When a NET is suspected, imaging tests are used to locate the primary tumor and determine the presence of metastases (Figure 3). NETs may be difficult to localize. Contrast-enhanced CT and MRI may be used as initial tests; however, they have a low yield for small tumors. EUS is a more sensitive test for detecting small pancreatic neuroendocrine tumors and allows simultaneous FNA for tissue diagnosis. Nuclear imaging after administration of radiolabeled octreotide aids in localizing some neuroendocrine tumors. Insulinomas are not well visualized with octreotide scans because they do not possess high concentrations of somatostatin receptors.

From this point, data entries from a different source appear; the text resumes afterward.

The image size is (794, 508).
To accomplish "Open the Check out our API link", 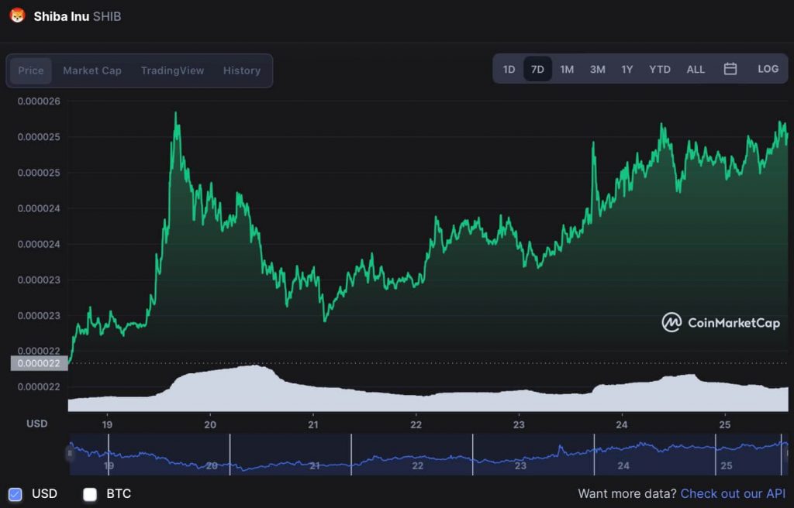I will click(x=733, y=494).
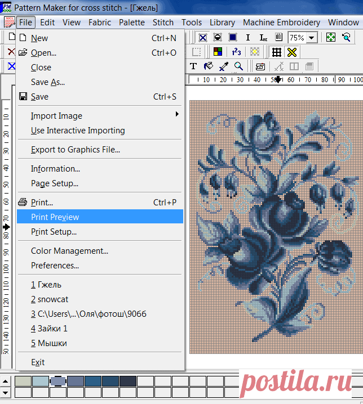363x404 pixels.
Task: Activate the magnifying glass zoom tool
Action: (238, 66)
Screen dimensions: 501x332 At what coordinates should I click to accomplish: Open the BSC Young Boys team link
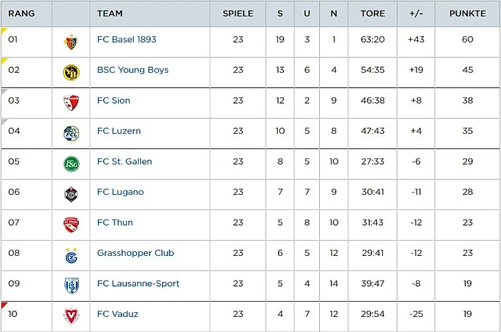133,70
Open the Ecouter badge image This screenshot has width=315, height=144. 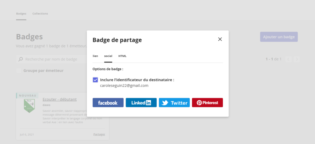(29, 106)
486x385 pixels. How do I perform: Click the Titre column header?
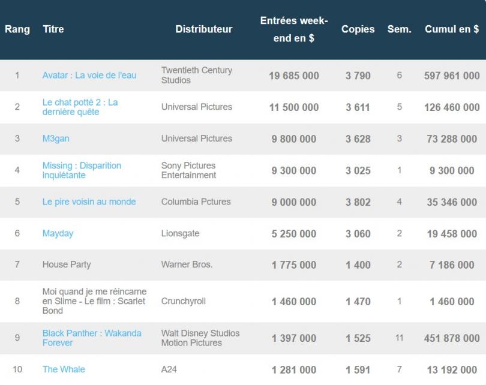(53, 29)
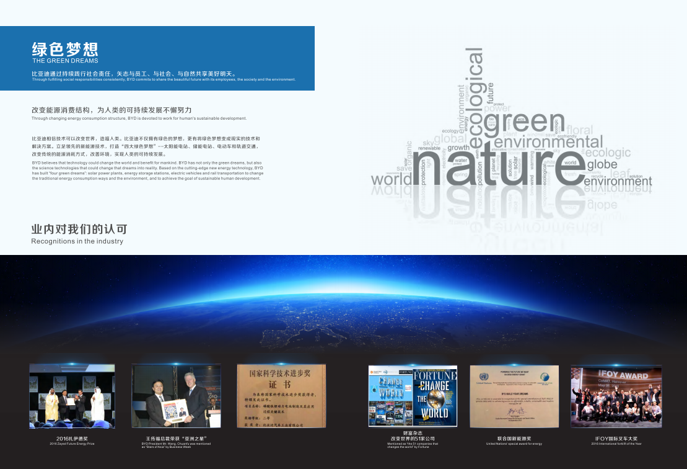The image size is (687, 469).
Task: Select the 联合国新能源奖 caption text
Action: coord(514,439)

NETs confined to the pancreas should be surgically resected after symptoms of hormonal excess have been treated and controlled (see Table 2). Patients with metastatic disease can be managed medically with octreotide, chemotherapy (streptozocin), or radiographic embolization of the primary tumor and metastases. Recently advances have been made in treatment of progressive, metastatic pancreatic NETs. Biologic agents targeting pathways implicated in proliferation of NET cells (Everolimus, an mTOR inhibitor) and angiogenesis (Sunitinib, a tyrosine kinase inhibitor) have been shown to improve progression free survival in metastatic pancreatic NETs in randomized control trials.2,3 Debulking of primary and metastatic disease may also be considered for patients with debilitating symptoms related to tumor secretory products.

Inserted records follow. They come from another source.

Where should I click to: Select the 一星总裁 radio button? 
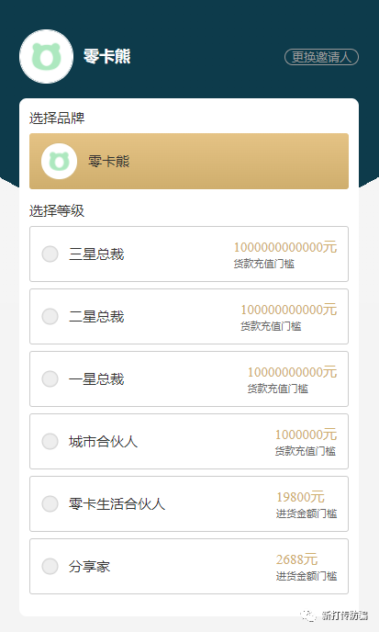(50, 378)
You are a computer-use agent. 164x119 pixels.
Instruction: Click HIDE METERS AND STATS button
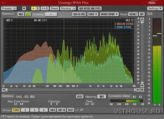(90, 9)
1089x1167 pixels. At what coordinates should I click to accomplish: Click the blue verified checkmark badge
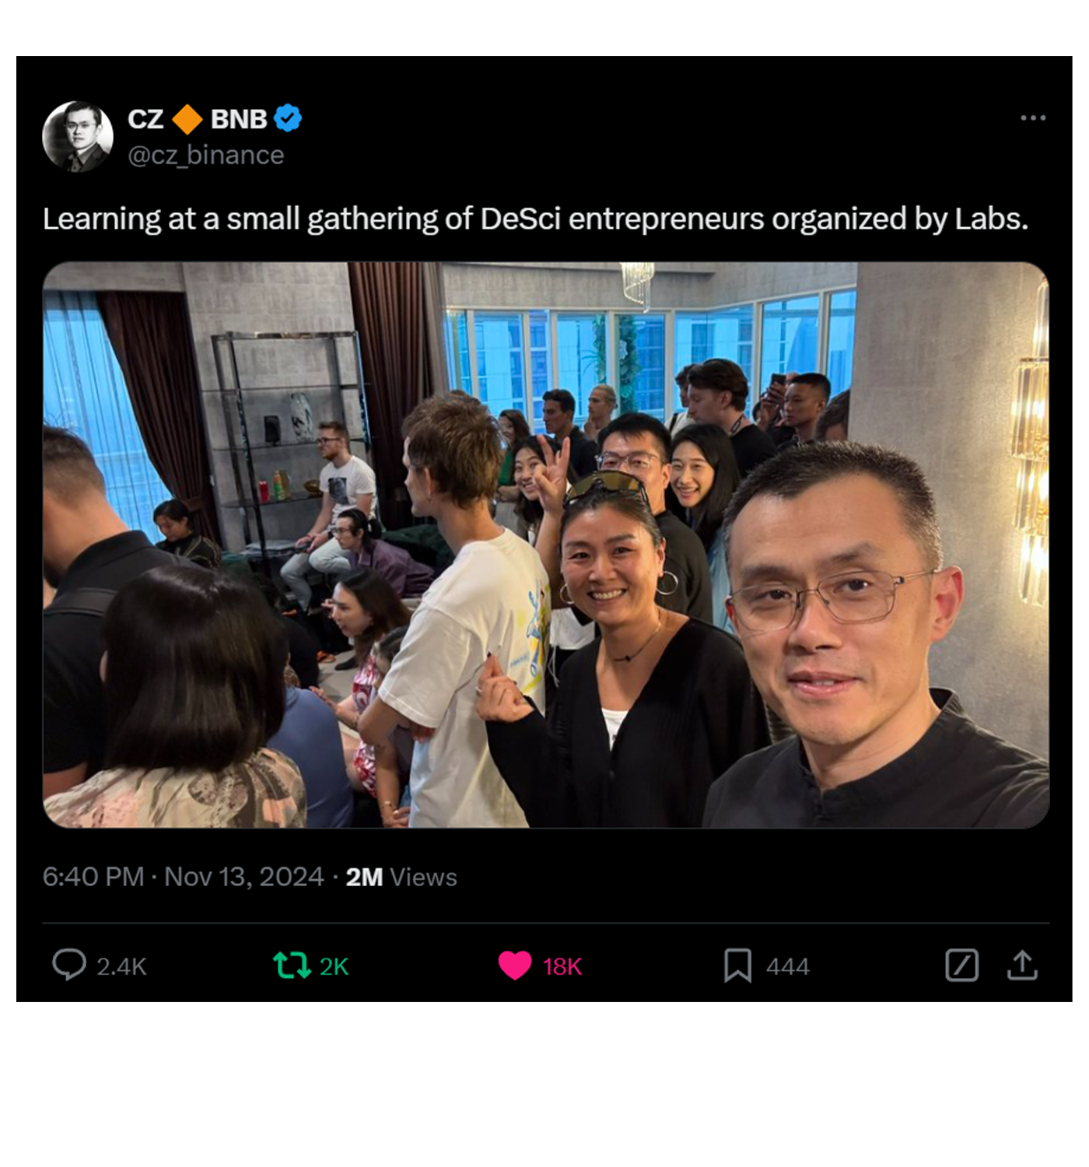point(288,118)
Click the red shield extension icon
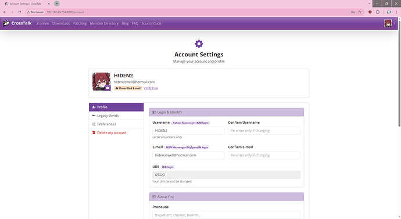 pos(370,12)
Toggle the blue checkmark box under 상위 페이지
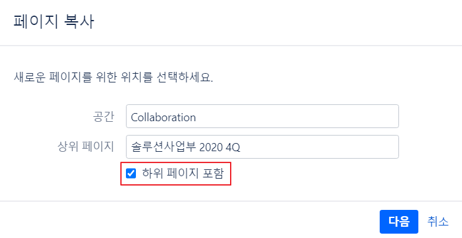 pyautogui.click(x=131, y=173)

|Causes of Acute Pancreatitis|
|After endoscopic retrograde cholangiopancreatography|
Up to 90% of pancreatic cysts are inflammatory pseudocysts arising from acute or chronic pancreatitis. Cystic neoplasms are reported to account for less than 1% of pancreatic cancers. Generally, they are indolent tumors with varying malignant potential (Table 3). The primary aim of diagnosis is to differentiate benign cysts (e.g., pseudocysts, serous cystadenoma) from malignant cysts (e.g., mucinous cystadenoma, premalignart intraductal papillary mucinous neoplasms [IPMNs]) (Figure 4). Small (<1 cm), simple, asymptomatic cysts discovered incidentally may be observed using follow-up imaging. A history of past acute pancreatitis or imaging criteria suggesting chronic pancreatitis should increase suspicion of a pseudocyst. Significant data have been published over the years that led to development of consensus guidelines.4 In this guideline, obstructive jaundice from the cyst, dilation of main pancreatic duct (MPD) more than 10mm not attributable to mucus, stone or CP and enhancing solid components within the cyst are identified as indications for resection. Features that should prompt further evaluation by EUS include presence of mural nodule, MPD between 5-9mm, size ≥3cm, thickened/enhancing cyst wall and abrupt change in duct caliber with distal atrophy.
|Type||Demographic||Malignant Potential||Location||Radiographic Features||Cyst Fluid Analysis|
|Pseudocyst||History of pancreatitis||No||Throughout||Unilocular; thick-walled||amylase level|
|Serous cystadenoma||Middle-aged women||No||Throughout||Multicystic; calcifications; central scar||Ca19-9 level|
|Mucinous cystadenoma or cystadenocarcinoma||Middle-aged women||Yes||Body and tail||One or few cysts; thick or irregular walls||Positive mucin stain; CEA level; positive cytology|
|Intrapapillary mucinous neoplasia||Middle-aged and older men||Yes||Diffuse or localized||Pancreatic duct dilation; papillary projections|
|Papillary cystic neoplasm||Rare; young women||Yes; locally aggressive||Body and tail|
CEA, carcinoembryonic antigen.
In asymptomatic patients, EUS allows improved characterization of cyst features and also simultaneous aspiration of cyst fluid for chemical analysis. Fluid may be analyzed for cytology, tumor markers (carcinoembyonic antigen [CEA]), and amylase. A positive mucin stain of cyst fluid may also be helpful in ruling in a mucinous cystic neoplasm. The primary diagnostic test for IPMN is ERCP. The ERCP features of IPMN include a gaping papilla, with the extrusion of mucin, and global or segmental main duct or side branch dilation, with papillary projections (Figure 5).
Mucinous cystic neoplasms and IPMNs should be resected because they have potential for malignant transformation. Resection should also be considered for serous cystademomas that are symptomatic or enlarging.